The mandate for accreditation for paramedic programs aims to provide a more consistent educational experience for students. The goal is to develop a standardized education that ensures students are entering the field with knowledge appropriate to the industry.

"Being accredited allows us the ability to continue to provide advanced education in this pre-hospital career field," Eric Martens, WDT Paramedic Program Director, said.

The Paramedic program at WDT requires students to take 72 classroom and clinical credits over the course of 21 months. Upon successful completion, students are eligible to take the national certification exam that earns them the title of Paramedic.

Martens says the program has been advancing quality through the use of high-end simulation. With vital functions that can be seen and felt, such as pulse, breathing, and bowl sounds, simulators can mimic several medical conditions, including cardiac arrest, seizures, and shortness of breath. Recording capabilities also allow instructors to review simulation events with students on a step-by-step basis.

WDT recently acquired five new high-fidelity simulators. Students now have access to two adults, a child, a baby, and a birthing simulator that can replicate a live birth. The simulators allow paramedic and other students to practice high-stakes clinical skills in a safe environment.

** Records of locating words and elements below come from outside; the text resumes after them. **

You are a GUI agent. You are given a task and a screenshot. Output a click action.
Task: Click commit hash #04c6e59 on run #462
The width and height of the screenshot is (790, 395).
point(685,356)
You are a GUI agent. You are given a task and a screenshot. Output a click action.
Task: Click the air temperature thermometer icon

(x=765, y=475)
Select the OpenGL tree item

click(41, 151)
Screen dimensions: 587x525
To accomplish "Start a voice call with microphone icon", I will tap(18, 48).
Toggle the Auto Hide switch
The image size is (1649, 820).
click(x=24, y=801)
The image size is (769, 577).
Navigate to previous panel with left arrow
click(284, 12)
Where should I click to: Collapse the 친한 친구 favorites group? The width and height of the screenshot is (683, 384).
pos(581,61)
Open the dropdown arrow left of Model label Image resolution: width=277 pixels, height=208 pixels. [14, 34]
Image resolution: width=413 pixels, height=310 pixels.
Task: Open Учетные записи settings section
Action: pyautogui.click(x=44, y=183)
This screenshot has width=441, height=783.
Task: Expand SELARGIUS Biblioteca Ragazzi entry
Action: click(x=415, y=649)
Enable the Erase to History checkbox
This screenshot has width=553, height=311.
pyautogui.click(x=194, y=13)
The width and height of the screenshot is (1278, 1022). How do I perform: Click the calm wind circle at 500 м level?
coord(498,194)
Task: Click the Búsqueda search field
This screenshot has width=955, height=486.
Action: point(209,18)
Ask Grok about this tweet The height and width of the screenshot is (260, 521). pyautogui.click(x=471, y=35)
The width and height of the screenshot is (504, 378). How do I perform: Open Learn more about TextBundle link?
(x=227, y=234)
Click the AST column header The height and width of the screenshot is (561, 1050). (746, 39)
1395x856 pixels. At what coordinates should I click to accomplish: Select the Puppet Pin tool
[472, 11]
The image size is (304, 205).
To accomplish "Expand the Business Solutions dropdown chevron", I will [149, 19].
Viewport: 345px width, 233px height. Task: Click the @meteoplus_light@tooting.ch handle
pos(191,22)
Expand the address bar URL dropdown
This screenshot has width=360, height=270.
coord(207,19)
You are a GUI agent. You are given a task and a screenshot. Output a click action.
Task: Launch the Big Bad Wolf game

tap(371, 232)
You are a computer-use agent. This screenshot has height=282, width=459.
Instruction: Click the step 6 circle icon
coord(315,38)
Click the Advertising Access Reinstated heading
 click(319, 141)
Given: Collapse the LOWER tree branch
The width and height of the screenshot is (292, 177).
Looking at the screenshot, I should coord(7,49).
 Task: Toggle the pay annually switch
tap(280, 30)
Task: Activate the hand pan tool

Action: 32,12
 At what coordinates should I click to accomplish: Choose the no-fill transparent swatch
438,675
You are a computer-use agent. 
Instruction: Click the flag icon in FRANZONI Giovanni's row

Students who complete the CAAHEP-approved program at WDT have bright job prospects. According to the South Dakota Bureau of Labor Statistics, Paramedics and EMTs can expect a 23% growth rate in career opportunities from 2012 to 2022. That's much faster than average job growth. In 2013, 100% of students completing the WDT Paramedic program were employed six months after graduation, 77% were employed in the field, and the average starting wage was $13.35/hour.